[[ Text shown open ]]

Quant Bio wrote:
1) She asked me out to coffee.
2) She was the one who was spewing all kinds of ignorance. That was my point. I don't fault anyone for not knowing things, but to talk out our arse, repeatedly, confidently, even after being made aware you don't really know what you're talking about, is pretty bad. I called her stupid because this is pretty basic critical thinking and logic... Even if she has a reasonably high IQ, her thinking is very unsophisticated and undeveloped, very badly so.
Funny someone else commented on engineers being this way... I've had this experience with a number of engineers. There's definitely a high ego involved. The pattern I find is that engineers TEND to be very intelligent very engineery type things (math, etc), and average to damn near mentally handicapped in just about everything else. This causes a lot of them to overestimate their intelligence and knowledge in general because they're far above average in things like math. They don't really know what to do when they meet someone whose intelligence is both high and applied across domains. They also tend to not expect anyone in biology to be equal to or above them, which might explain some of my encounters.

[[ Text shown closed ]]

-- What is expected --
Copy word for word the part of the forum post starting at "Funny someone else" and ending at "of my encounters.".

[[ Raw data open ]]

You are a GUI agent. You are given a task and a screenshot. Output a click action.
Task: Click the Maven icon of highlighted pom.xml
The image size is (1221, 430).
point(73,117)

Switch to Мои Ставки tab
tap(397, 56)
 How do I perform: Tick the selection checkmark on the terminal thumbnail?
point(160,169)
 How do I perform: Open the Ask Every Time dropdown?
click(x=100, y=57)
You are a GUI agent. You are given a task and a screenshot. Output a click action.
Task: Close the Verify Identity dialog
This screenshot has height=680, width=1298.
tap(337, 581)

[[ Raw data closed ]]
[[ Raw data open ]]

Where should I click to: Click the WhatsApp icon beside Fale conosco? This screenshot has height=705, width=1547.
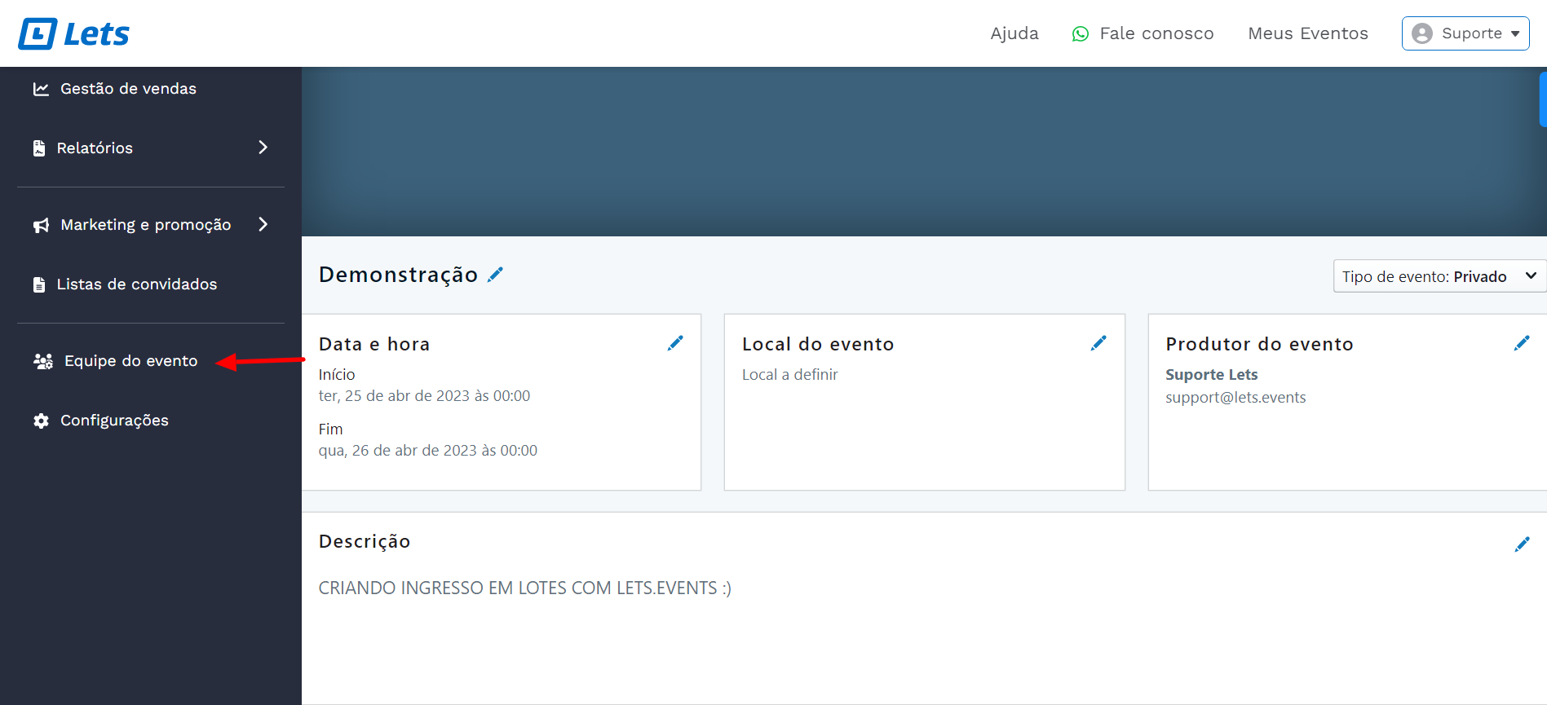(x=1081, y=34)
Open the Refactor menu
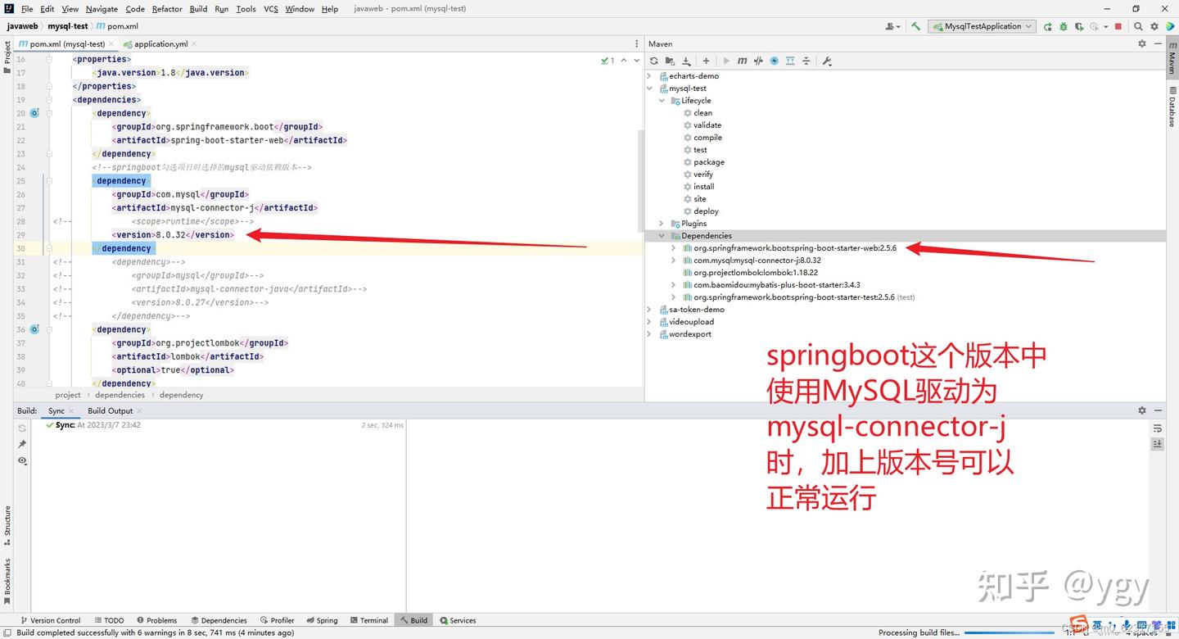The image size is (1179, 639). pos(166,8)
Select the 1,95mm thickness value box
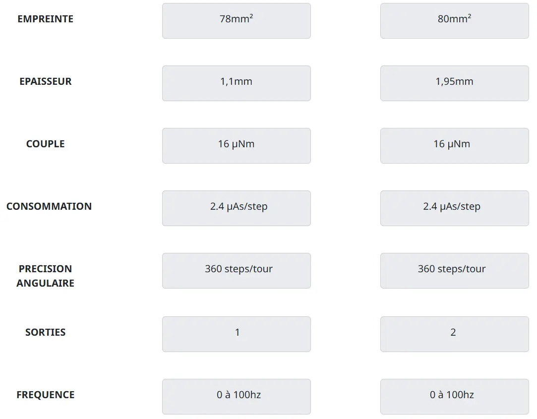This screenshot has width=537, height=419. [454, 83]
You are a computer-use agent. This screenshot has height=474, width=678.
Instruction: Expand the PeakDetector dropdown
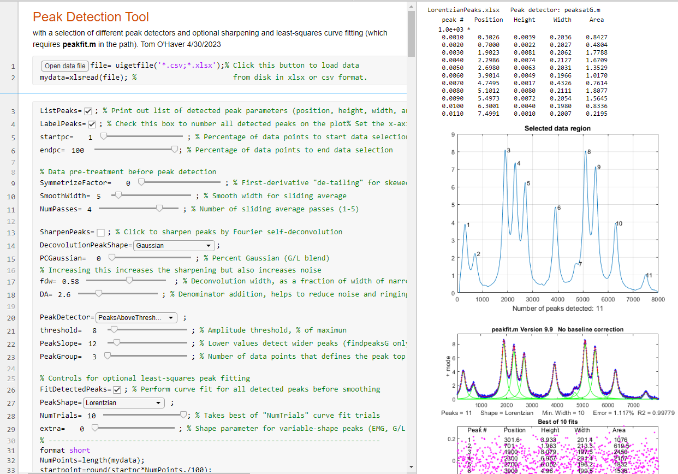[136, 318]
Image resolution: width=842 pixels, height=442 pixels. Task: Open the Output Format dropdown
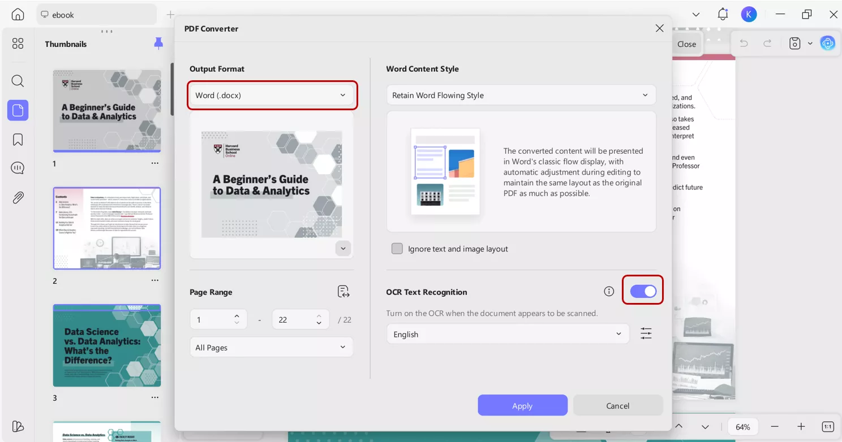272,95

[[ Raw data closed ]]

-- Written reply --
Funny someone else commented on engineers being this way... I've had this experience with a number of engineers. There's definitely a high ego involved. The pattern I find is that engineers TEND to be very intelligent very engineery type things (math, etc), and average to damn near mentally handicapped in just about everything else. This causes a lot of them to overestimate their intelligence and knowledge in general because they're far above average in things like math. They don't really know what to do when they meet someone whose intelligence is both high and applied across domains. They also tend to not expect anyone in biology to be equal to or above them, which might explain some of my encounters.